The Battle of Buncombe continues to rage, with embattled but persistent Buncombe County Board of Education member Lisa Baldwin now pressing for answers on the issue of potential toxic contamination at the central office building where a STEM high school for 300 to 400 students is planned.
“Why are we going to renovate this building for $4 million if it’s contaminated?” Baldwin asked. Before the school district bought it in 1989, the building had been operated by Square D, an electrical components plant.
Baldwin is attempting to locate a 1989 environmental report on the site, which she was told school board attorney Chris Campbell had been given.
Her pointed requests for the documents over a two-week period have stirred a heated flurry of rebukes from some of the board members who form a majority and regularly vote against Baldwin, who often is the lone minority vote on school board issues, and from Campbell.
Baldwin said School Superintendent Tony Baldwin, no relation, gave a report at a school board meeting earlier this month about monitoring wells that have been installed on the school site and adjacent property.
The wells were installed to detect the presence of trichloroethylene (TCE), an industrial solvent the federal Environmental Protection Agency has labeled a cancer-causing agent, and other toxins. In addition to cancer, ingested or inhaled vapors from TCE are known to harm the central nervous system, kidneys, liver, immune system, male reproductive system and the developing fetus.
“The most toxic well was on our property,” Baldwin said. An acceptable level of TCE is five parts per billion, she said, and “we’re at 287, which is a lot more.” One monitoring well had been paved over and uncovered just a few weeks ago, she said. Two of the wells tested high for TCE.

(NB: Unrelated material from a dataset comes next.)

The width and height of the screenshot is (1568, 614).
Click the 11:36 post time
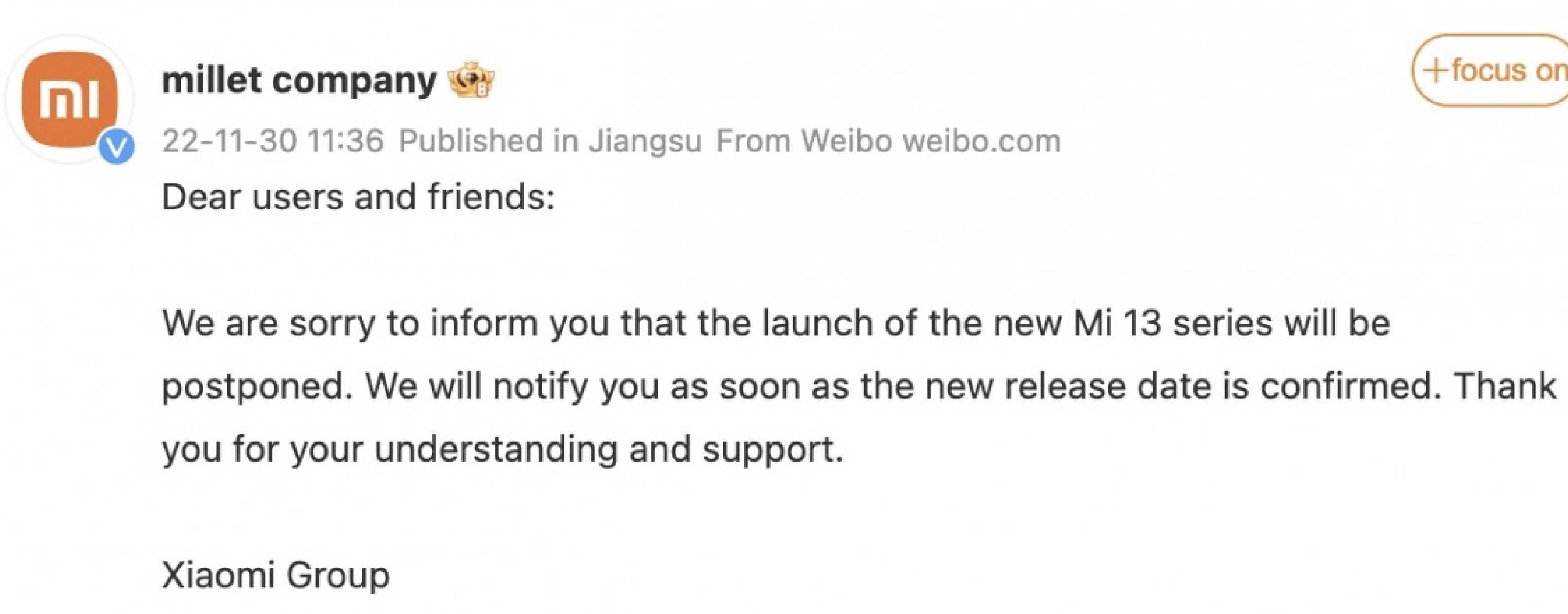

The school board hopes to have the building renovated and ready for the STEM (Science, Technology, Engineering and Math) school to open by December, which will require a request for proposals next month, Baldwin said.
“All of this is just being pushed forward. Parents don’t even know about it,” she said.

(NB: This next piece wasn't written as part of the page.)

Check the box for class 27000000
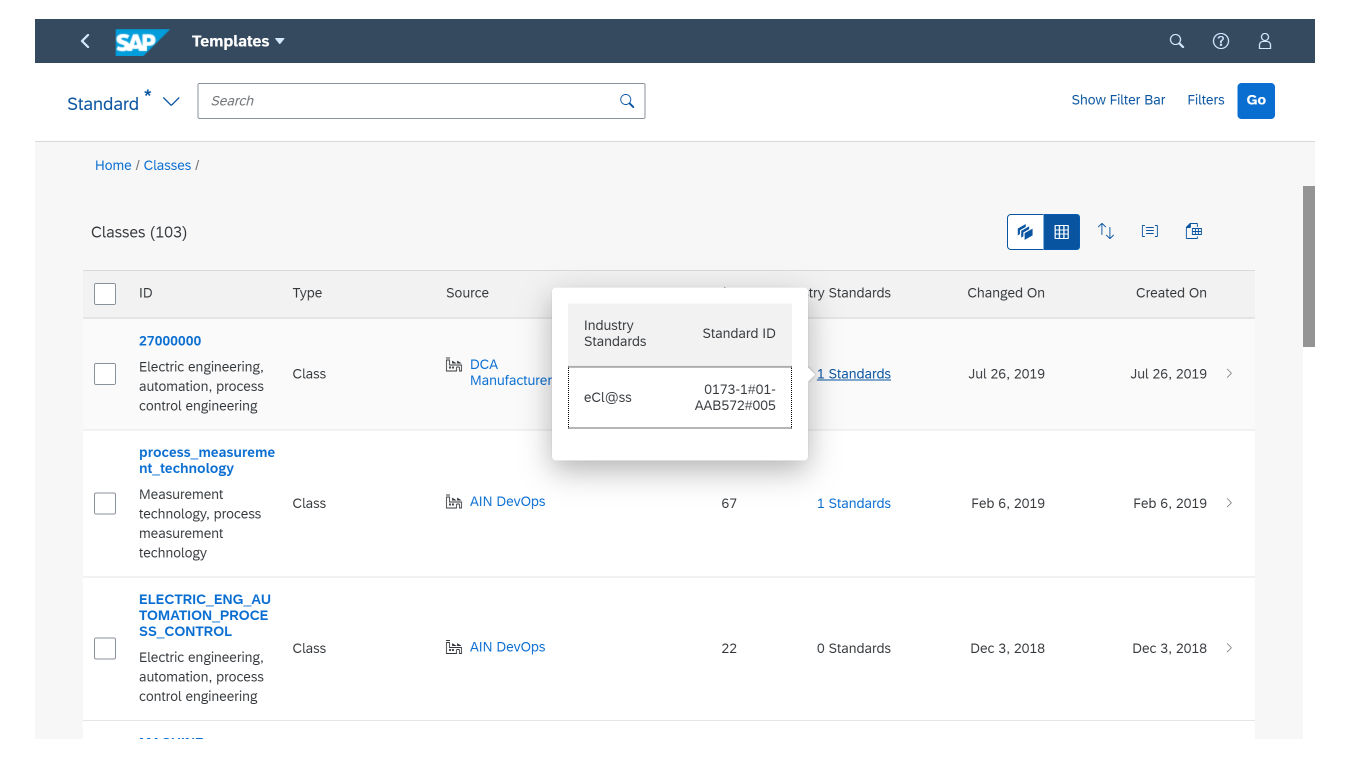[105, 374]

“The toxic contamination supposedly was found shortly after the school district bought the property,” she said. As part of her investigation, she wanted to find out what the original environmental report said. And that’s where the cyber squall started.
“We haven’t seen the report, it’s not in the file boxes held at the storage company (we didn’t physically take these files from Roberts & Stevens), the environmental company (which has changed hands) does not have a copy, Square D does not have a copy, the central office and Superintendent do not have a copy, and DENR does not have a copy,” Campbell wrote in an e-mail response to Baldwin’s request.
Roberts & Stevens is the former law firm that handled school board business. Campbell previously worked there.
“We are looking diligently to locate a copy. Please, no more emails,” he wrote. He also advised: “Please refrain from incendiary accusations and libelous comments.”
Board members Steve Sizemore and Pat Bryant also responded to Baldwin’s e-mail requests, calling her actions, among other things, “derogatory,” “inappropriate,” “far below the level of proper decorum” and calling for public apologies to Campbell and others.
Tony Baldwin told WLOS-13 television station in Asheville that the central office building does not use groundwater – it is serviced by city water lines – and that the district plans to test the building for airborne contaminants.
Still, Baldwin said she obtained a copy of the property deed and wonders, given the known contamination, why it showed no restrictions. And she is concerned because DENR has listed it as an inactive hazardous waste site.
“This is on everybody’s minds around here,” she said, because of the former CTS of Asheville electroplating plant being declared a Superfund site by EPA. “There are people with cancer that’s definitely linked to that plant and their contamination, and that’s been taken over by the EPA.”
State Rep. Tim Moffitt, R-Buncombe County, is looking into the CTS plant matter.